Nestas férias de julho, minha família e eu escolhemos fazer uma viagem tranquila de carro, aproveitando a beleza e a natureza que estão próximas a São Paulo. Nada de avião, aeroportos, atrasos, malas extraviadas — ufa! Fomos a São Francisco Xavier aproveitar as montanhas e as cachoeiras e a Paraty para curtir a praia, a gastronomia e o charme da cidade. No caminho, passamos por Cunha, uma cidade em São Paulo quase na divisa com o Rio de Janeiro, conhecida pela qualidade e variedade de sua cerâmica. São 23 ceramistas espalhados pela cidade, que produzem de pratos para comer até obras de arte impressionantes.

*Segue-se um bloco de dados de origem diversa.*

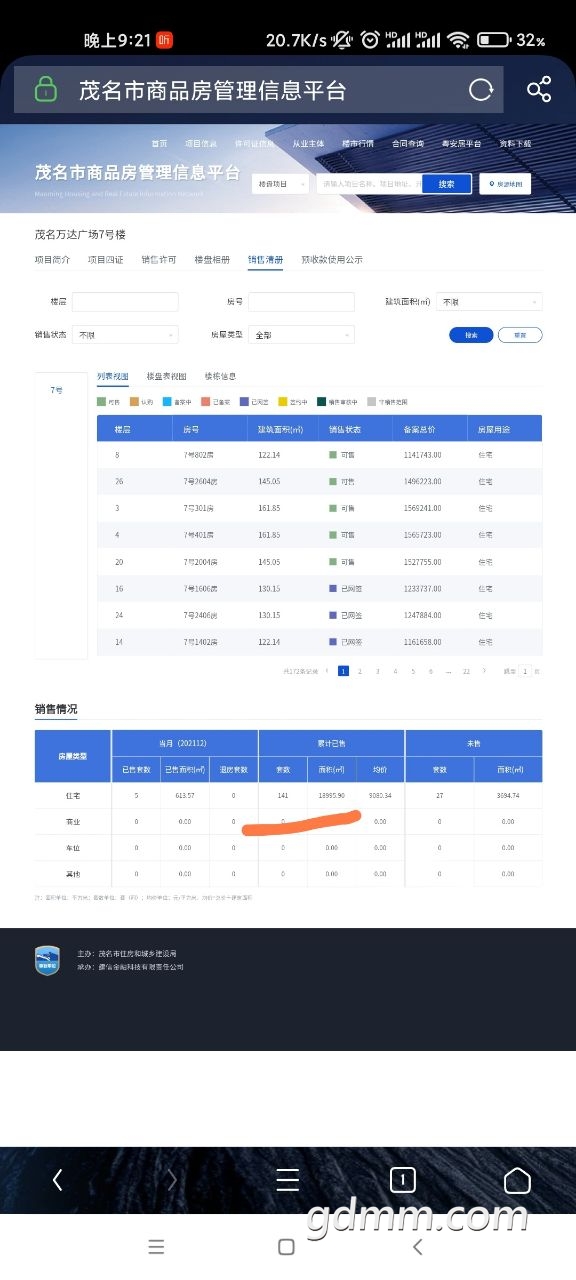Click the 楼层 floor input field
The width and height of the screenshot is (576, 1280).
point(125,301)
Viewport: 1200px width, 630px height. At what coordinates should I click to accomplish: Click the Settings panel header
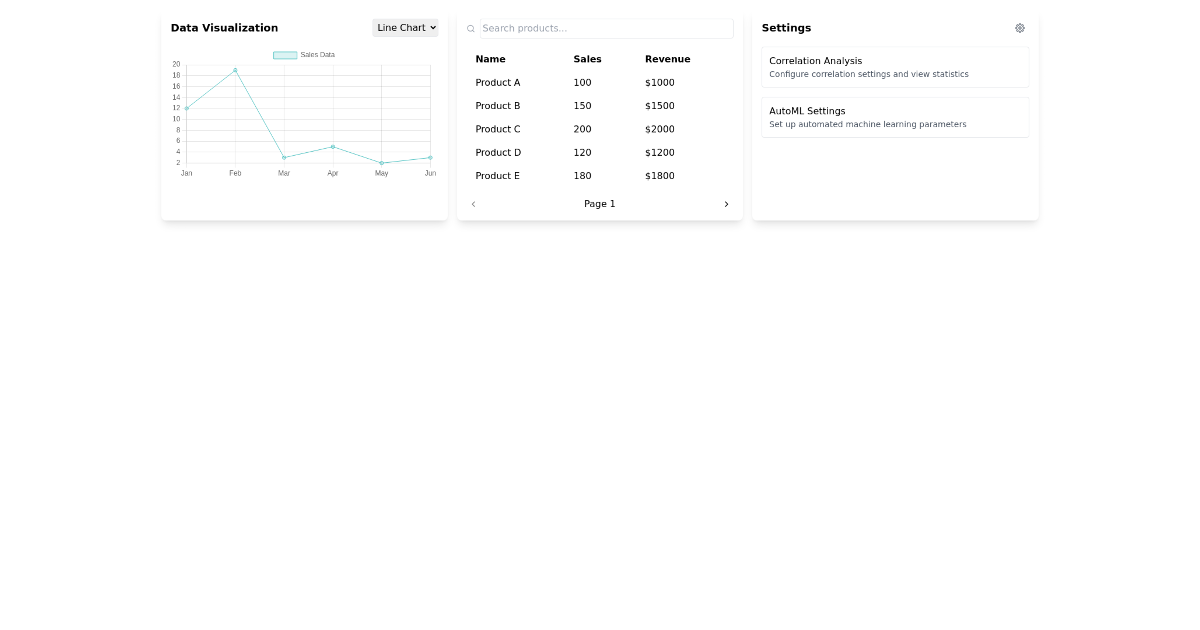pyautogui.click(x=786, y=27)
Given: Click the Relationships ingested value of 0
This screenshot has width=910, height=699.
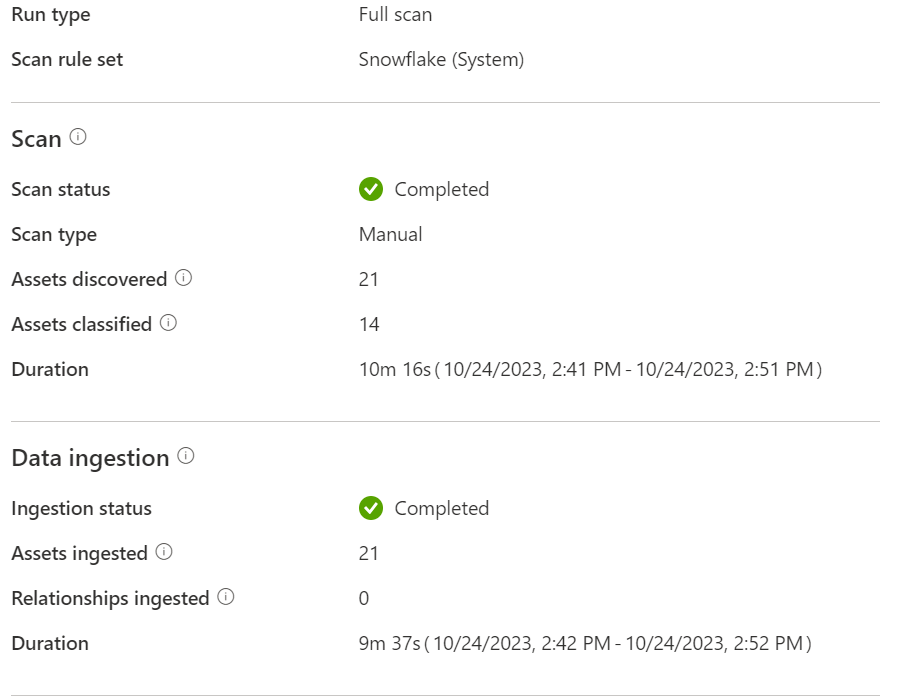Looking at the screenshot, I should tap(364, 598).
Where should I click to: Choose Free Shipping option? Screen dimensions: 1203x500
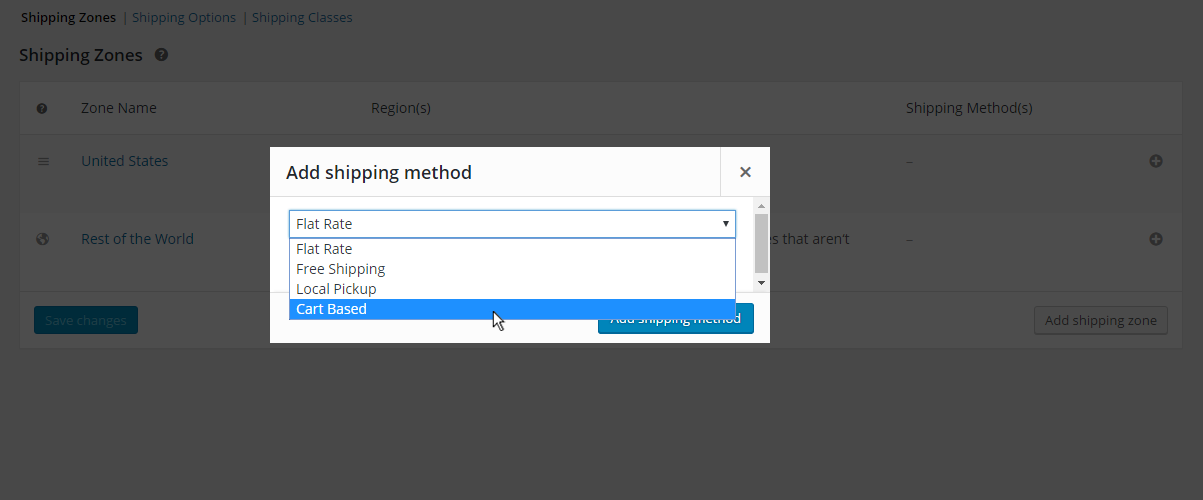[x=340, y=269]
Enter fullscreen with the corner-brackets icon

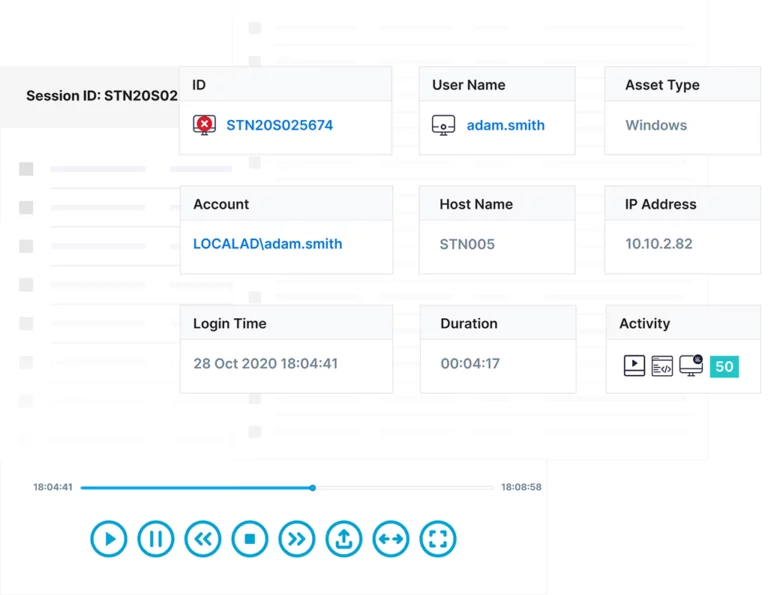click(x=438, y=540)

Conversando com um dos pequenos ceramistas de Cunha, ele nos contou uma história que me fez refletir: em 1975, um grupo de jovens artistas construiu o 1º forno Noborigama para queima da cerâmica. Eles trabalhavam levando as cerâmicas para fora da cidade. Um dos principais ateliers, Suenaga & Jardineiro, produzia um grande volume de peças e Gilberto Jardineiro pegava seu carro com frequência para entregar a cerâmica às lojas, em especial no eixo Rio-São Paulo. Parece que Jardineiro sofreu um acidente de carro em uma de suas viagens e isto o fez repensar seu modelo: como poderiam atrair os compradores para a cidade, ao invés de ter que entregar as peças? Em 1988, o Atelier Suenaga & Jardineiro realizou a primeira Abertura de Fornada, um ritual trimestral que começou a atrair centenas de pessoas para a pequena cidade de Cunha e persiste até hoje. Curiosamente, isto teve um efeito adicional: um aumento do fluxo de visitantes, vinda de outros ceramistas e artistas plásticos para a região, criação de pousadas, restaurantes e todo um suporte ao turismo, criando um círculo virtuoso para a cidade. De uma situação inesperada e desconfortável — um acidente de carro — floresceu toda uma cidade!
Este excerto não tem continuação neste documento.